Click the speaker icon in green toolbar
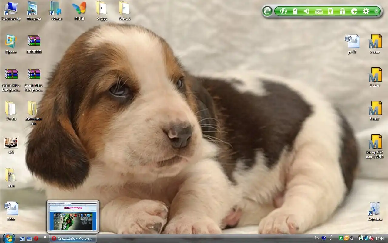The width and height of the screenshot is (388, 243). pos(306,12)
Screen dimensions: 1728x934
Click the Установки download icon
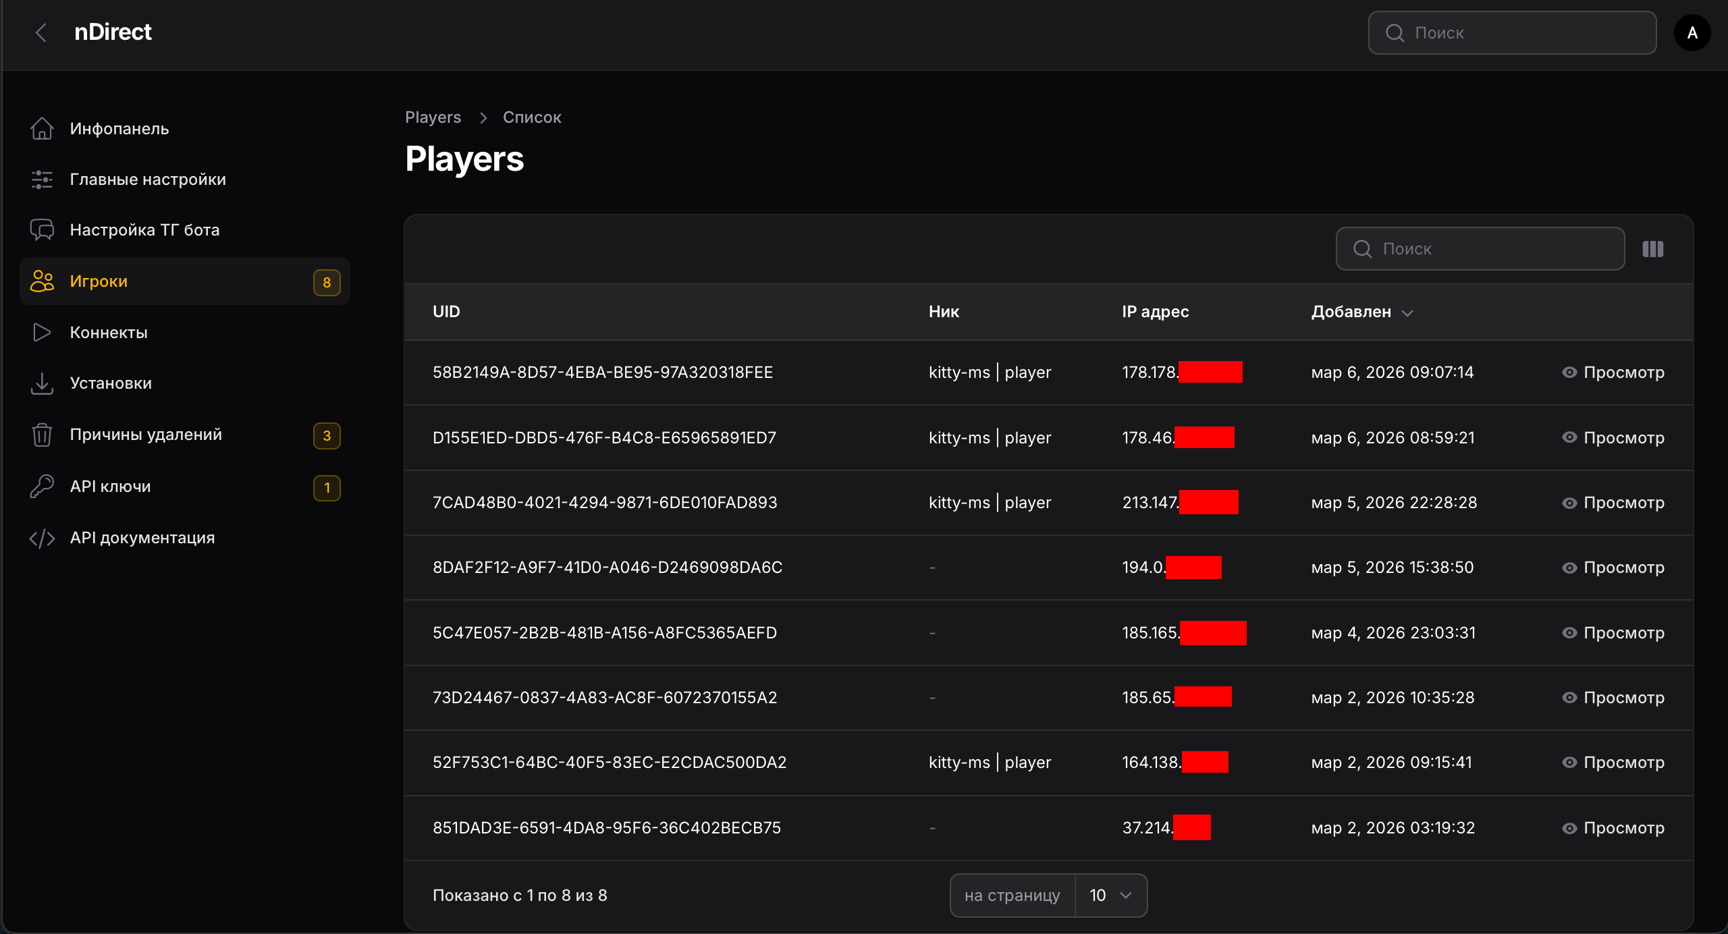pos(42,383)
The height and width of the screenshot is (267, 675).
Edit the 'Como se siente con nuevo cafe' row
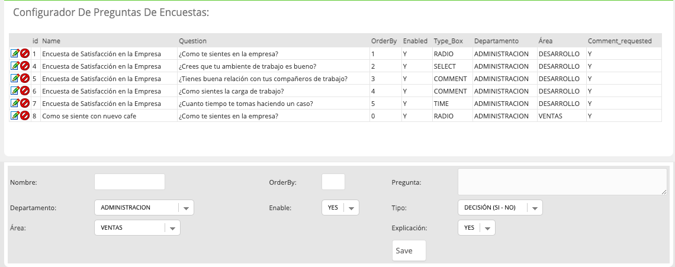15,116
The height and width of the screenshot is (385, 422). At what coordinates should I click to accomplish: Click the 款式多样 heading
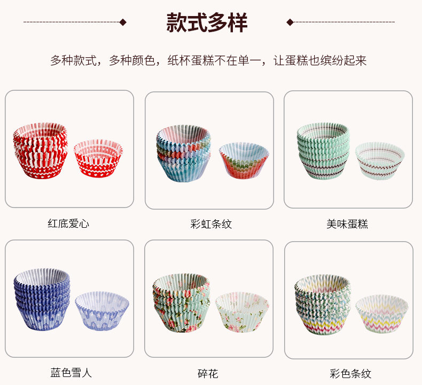click(207, 22)
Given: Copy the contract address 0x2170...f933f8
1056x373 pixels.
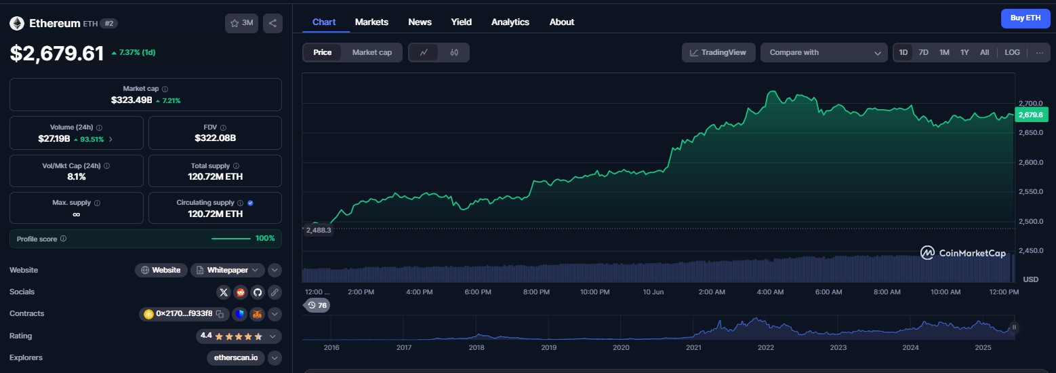Looking at the screenshot, I should coord(220,314).
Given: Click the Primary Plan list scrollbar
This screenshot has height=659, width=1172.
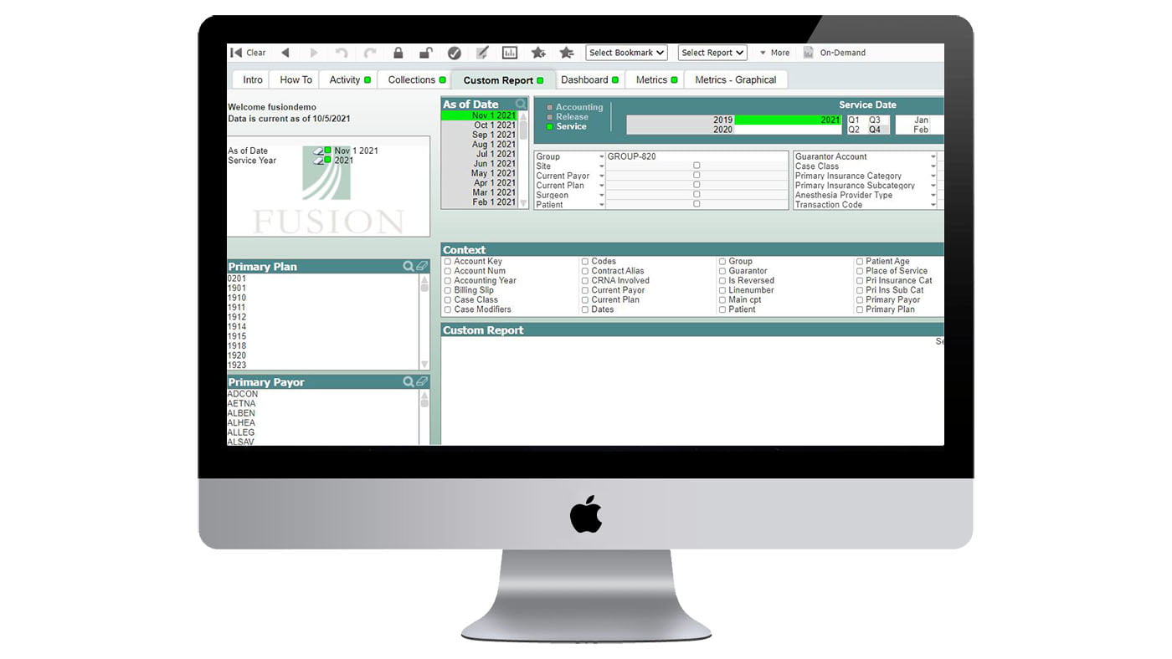Looking at the screenshot, I should tap(424, 322).
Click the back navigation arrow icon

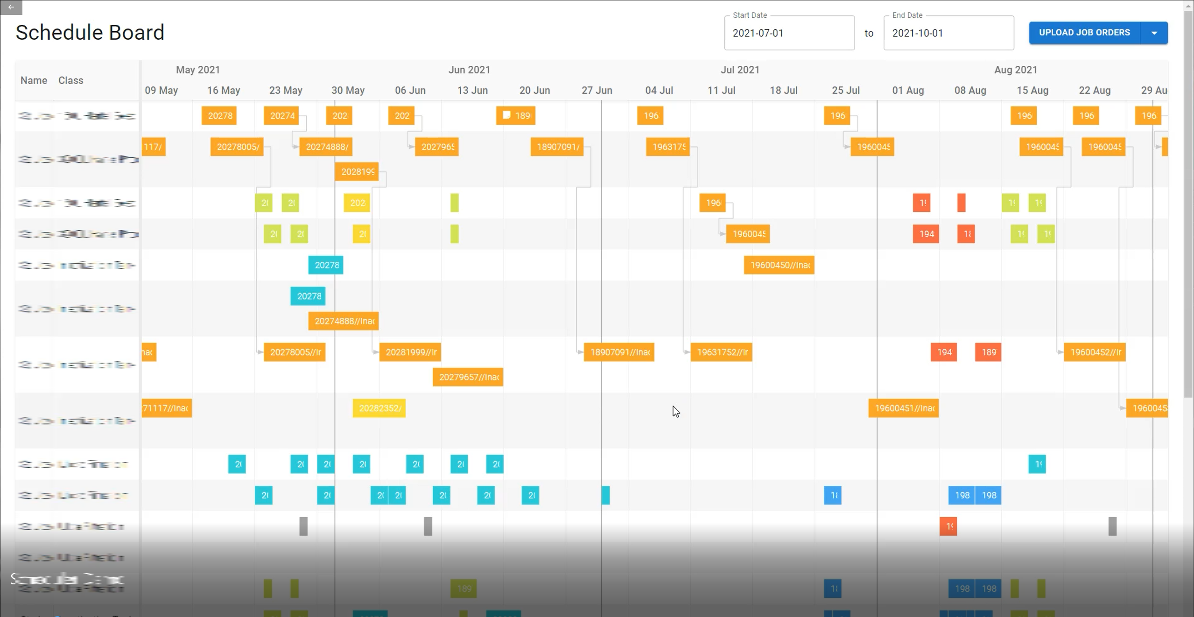point(11,7)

-=-=-

■ TO DO
Your copy should hold only the lines running from the one that contains "1056x373 pixels." through the final line of the data; transcribe them exactly, both ends included, and leave pictures out.

■ OUTPUT
1056x373 pixels.
Looking at the screenshot, I should coord(220,314).
Given: Click the Primary Plan list scrollbar
This screenshot has height=659, width=1172.
Looking at the screenshot, I should tap(424, 322).
Click the back navigation arrow icon

point(11,7)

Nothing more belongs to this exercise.